Organisations need to ensure they can present their customers with relevant offers and communication at the right time and place – and in the way they have chosen to interact.
To do this, businesses need to be able to access data from a wide range of sources – customer relationship management (CRM) systems, enterprise resource planning (ERP) packages, social media applications or external databases – to help them make targeted communications that can ultimately drive customer loyalty and sales. If it’s going to be sunny for the next week in an area where a customer lives, they could receive promotional offers for shorts, for example.
For many businesses, however, such data is stored in disparate systems, owned by different parts of the organisation. Many companies have grown organically, developing separate solutions for mobile communications, printed correspondence and their own internal back-end systems.
An effective enterprise information management package can bring all these elements together, reaching out across customer service, marketing and sales teams. Such a package can either migrate data over to a central system or pull information from a range of sources and bring it into a new set-up gradually. This gives the ability to ensure customers receive the same message across any channel, whether that’s internet, mobile, in-store, printed correspondence or any internal communication packages.

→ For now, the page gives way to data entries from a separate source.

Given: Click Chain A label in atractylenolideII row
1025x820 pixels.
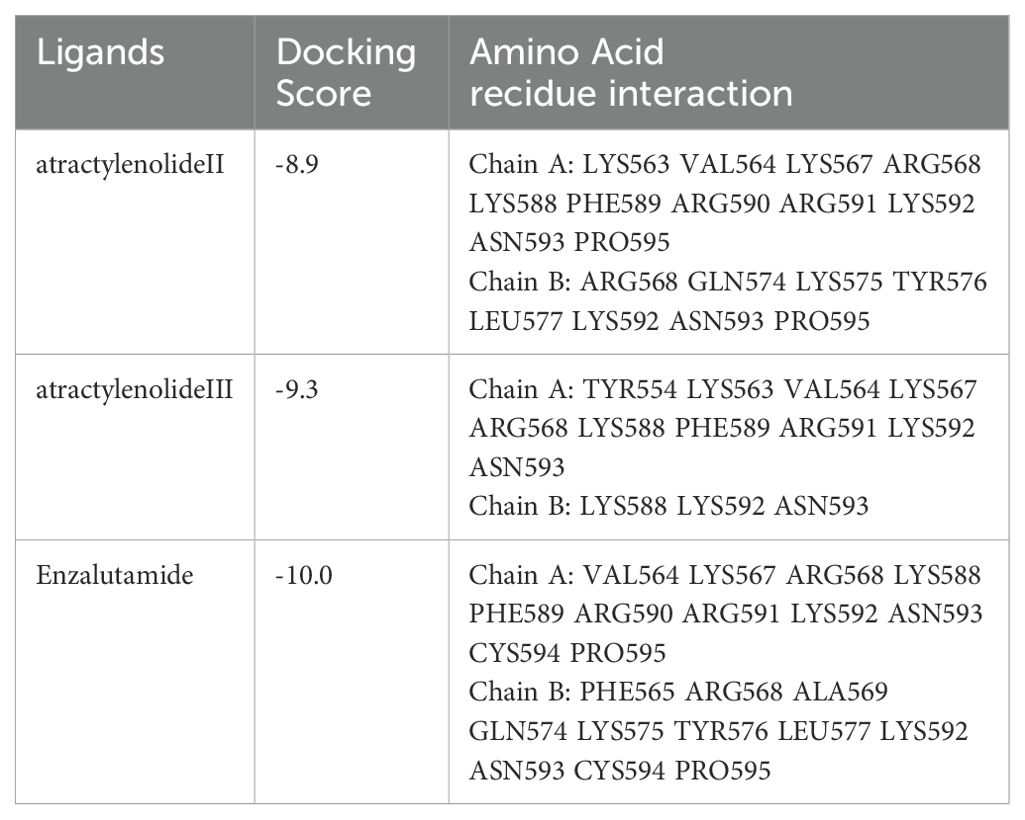Looking at the screenshot, I should [521, 164].
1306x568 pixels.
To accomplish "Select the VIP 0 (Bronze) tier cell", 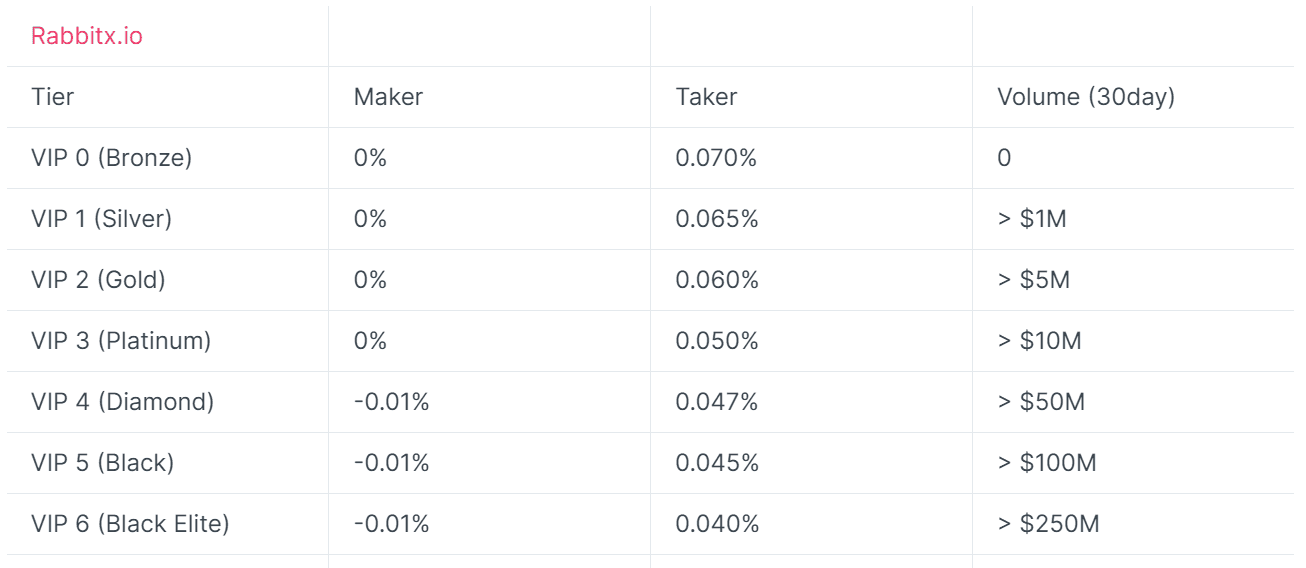I will (x=112, y=158).
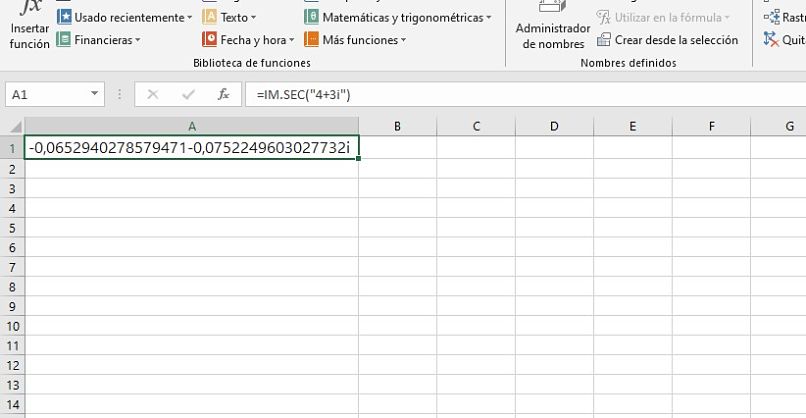Click the Insertar función button

tap(29, 27)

OpenText has worked with a number of well-known organisations to help them enhance customer experience or improve their business offering. For instance, Nationwide, one of the UK’s leading building societies, turned to OpenText to help manage the process of setting up new ISAs for customers, to help it comply with financial regulations. As a result, this enabled Nationwide to eliminate three million pieces of paper a year and significantly reduce the amount of time it took to set up a new customer’s business.
OpenText has worked with a number of well-known organisations to help them enhance customer experience or improve their business offering
Telecoms firm Three uses OpenText’s communications management solution to deliver targeted messages and special offers to each customer every month, ensuring they receive the same content regardless of the channel. The business has also realised it can use these communications to boost revenues, offering advertising space to partner companies on the printed statements it sends out each month and helping customers find out about the latest handsets on offer from manufacturers.
Customer experience, though, goes beyond driving sales. OpenText also provides the communication platform for Transport for London (TfL) incident reporting, which they use to log any service delays. This information is vital for the organisation’s own internal processes. The monitoring of incidents allows TfL to produce accurate and timely statutory and performance reporting. By learning from past incidents, they aim ultimately to improve the service to their growing numbers of customers.
AkzoNobel, meanwhile, has seen real value internally in being better able to manage its data resources. The business relies on content, such as images and video, to market products to customers, but would often find different departments paying out money for new shoots. With all resources now stored centrally, the company estimates it is saving £500 for each photograph it can re-use across multiple channels, giving an annual cost reduction of £15 million.
Being able to correspond with and engage customers effectively is essential if businesses are to protect their brand and drive sales in the current competitive landscape. Customers now expect to be able to do business how and when it suits them, and those that are unable to deliver that experience risk losing them to competitors. The key to this – and to those internal efficiencies and compliance with regulations – lies in effective data management. Only those that have such capabilities can really hope to succeed.